Bashir Morshed


Dr. Bashir I. Morshed is an Associate Professor at the Department of Computer Science (CS), Texas Tech University, Lubbock TX USA. Previously, he was an Associate Professor at Electrical and Computer Engineering (EECE), University of Memphis, Memphis TN USA. He has received the B.Sc. degree in Electrical and Electronic Engineering from Bangladesh University of Engineering and Technology (BUET) in 2001. Afterwards, he completed the M.A.Sc. degree in Electrical and Computer Engineering from University of Windsor, Windsor ON Canada, in 2004 and earned the Ph.D. degree in Electrical and Computer Engineering from Electronics department of Carleton University, Ottawa ON Canada, in 2010. He was a post-doctoral fellow at Medical Devices Innovation Institute, University of Ottawa, Ottawa ON Canada, prior to his joining EECE department at the University of Memphis in 2011.

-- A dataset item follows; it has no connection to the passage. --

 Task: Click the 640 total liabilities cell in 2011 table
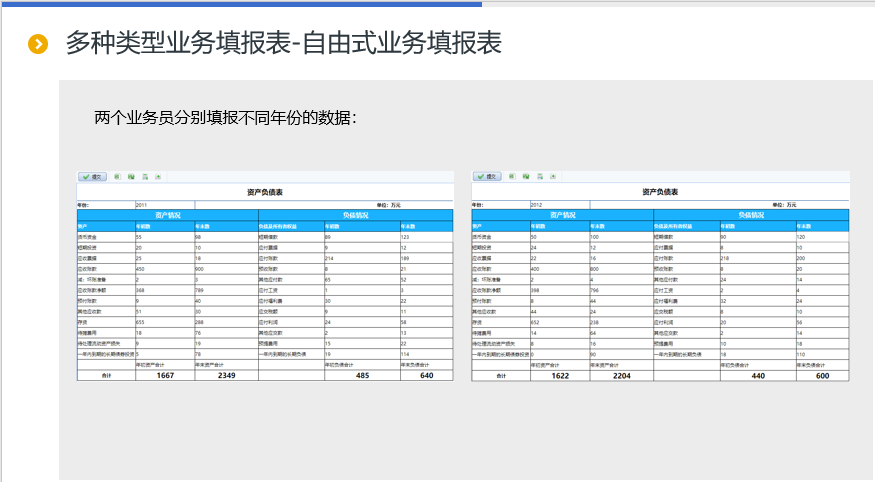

Dr. Morshed is a recipient of the prestigious Canadian Commonwealth Fellowship (2002-2004), Indira Gandhi Memorial Fellowship (2004 and 2006), Ontario Graduate Scholarship (2007), and Ontario Graduate Scholarship in Science and Technology (2008). He also received 2018 MHTI Scholar award by NIH mHealth Summer Training Institute at UCLA. He was awarded Faudree Professorship (2019-2020) and Faculty Research Award of Herff College of Engineering (2020) at the University of Memphis.

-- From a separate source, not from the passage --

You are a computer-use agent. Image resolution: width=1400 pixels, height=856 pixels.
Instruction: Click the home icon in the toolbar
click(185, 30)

Dr. Morshed, a Senior Member of IEEE, has published 30+ journal articles and 100+ referred conference papers and posters, one of which has received the best paper award in an international conference (IEEE EIT 2018). He has been issued 2 patents (USPTO), while 3 patent applications are pending. He has received multiple federal research grants from National Science Foundation (NSF) as a Principal Investigator (PI). He also received several other extramural and internals funds as a PI, CoPI, CoI, or Senior Personnel. His research interest focuses on cyber-physical systems (CPS) development using inkjet-printed body-worn and wearable flexible electronic biomedical devices and sensors for real-life health monitoring towards smart and connected community. Furthermore, he explores real-time artificially intelligent algorithms implemented with smartphone enabled edge-computing for future generation mobile health (mHealth).